_YOUR TASK_
Begin at the line that contains "Task: Uncheck the 73914.B51 file checkbox" and continue through the last line of the data below. Give those lines as a JSON list of strings, one string per line, leaving out blank lines.

Source records:

+ + +

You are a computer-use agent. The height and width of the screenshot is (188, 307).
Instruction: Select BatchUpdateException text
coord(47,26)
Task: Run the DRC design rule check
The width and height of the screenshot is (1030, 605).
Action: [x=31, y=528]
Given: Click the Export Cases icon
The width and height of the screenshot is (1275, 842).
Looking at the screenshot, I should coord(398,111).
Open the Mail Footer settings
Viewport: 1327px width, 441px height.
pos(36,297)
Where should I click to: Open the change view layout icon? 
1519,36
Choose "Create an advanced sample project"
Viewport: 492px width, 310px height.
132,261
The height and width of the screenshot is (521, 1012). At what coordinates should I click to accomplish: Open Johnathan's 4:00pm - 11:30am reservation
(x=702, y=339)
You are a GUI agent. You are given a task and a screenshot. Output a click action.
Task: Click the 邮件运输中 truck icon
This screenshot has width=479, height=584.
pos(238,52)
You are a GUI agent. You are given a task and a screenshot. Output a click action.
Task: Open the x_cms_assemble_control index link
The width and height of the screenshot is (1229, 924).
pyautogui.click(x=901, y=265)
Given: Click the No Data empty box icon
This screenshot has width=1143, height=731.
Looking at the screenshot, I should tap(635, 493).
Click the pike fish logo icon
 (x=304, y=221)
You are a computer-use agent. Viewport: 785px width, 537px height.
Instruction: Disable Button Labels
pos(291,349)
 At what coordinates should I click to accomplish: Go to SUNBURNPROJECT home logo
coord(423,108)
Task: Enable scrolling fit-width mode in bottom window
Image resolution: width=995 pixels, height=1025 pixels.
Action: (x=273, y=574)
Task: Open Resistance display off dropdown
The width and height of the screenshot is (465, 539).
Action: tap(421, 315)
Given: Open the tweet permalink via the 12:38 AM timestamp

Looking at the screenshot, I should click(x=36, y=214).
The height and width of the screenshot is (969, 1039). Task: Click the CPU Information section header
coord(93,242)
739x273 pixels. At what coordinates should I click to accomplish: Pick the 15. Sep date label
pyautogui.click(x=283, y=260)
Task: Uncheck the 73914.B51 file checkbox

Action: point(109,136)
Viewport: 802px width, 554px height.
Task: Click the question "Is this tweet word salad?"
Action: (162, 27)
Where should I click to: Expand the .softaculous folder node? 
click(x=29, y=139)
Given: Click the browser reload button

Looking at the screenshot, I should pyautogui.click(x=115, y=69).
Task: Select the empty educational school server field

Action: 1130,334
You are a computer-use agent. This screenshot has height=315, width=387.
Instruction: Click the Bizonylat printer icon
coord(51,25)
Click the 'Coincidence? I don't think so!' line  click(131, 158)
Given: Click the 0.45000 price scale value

+ + +

_EXERCISE RESPONSE_
[
  "Task: Uncheck the 73914.B51 file checkbox",
  "Action: point(109,136)",
  "Viewport: 802px width, 554px height.",
  "Task: Click the question \"Is this tweet word salad?\"",
  "Action: (162, 27)",
  "Where should I click to: Expand the .softaculous folder node? ",
  "click(x=29, y=139)",
  "Given: Click the browser reload button",
  "Looking at the screenshot, I should pyautogui.click(x=115, y=69).",
  "Task: Select the empty educational school server field",
  "Action: 1130,334",
  "You are a computer-use agent. This screenshot has height=315, width=387.",
  "Instruction: Click the Bizonylat printer icon",
  "coord(51,25)",
  "Click the 'Coincidence? I don't think so!' line  click(131, 158)",
  "Given: Click the 0.45000 price scale value"
]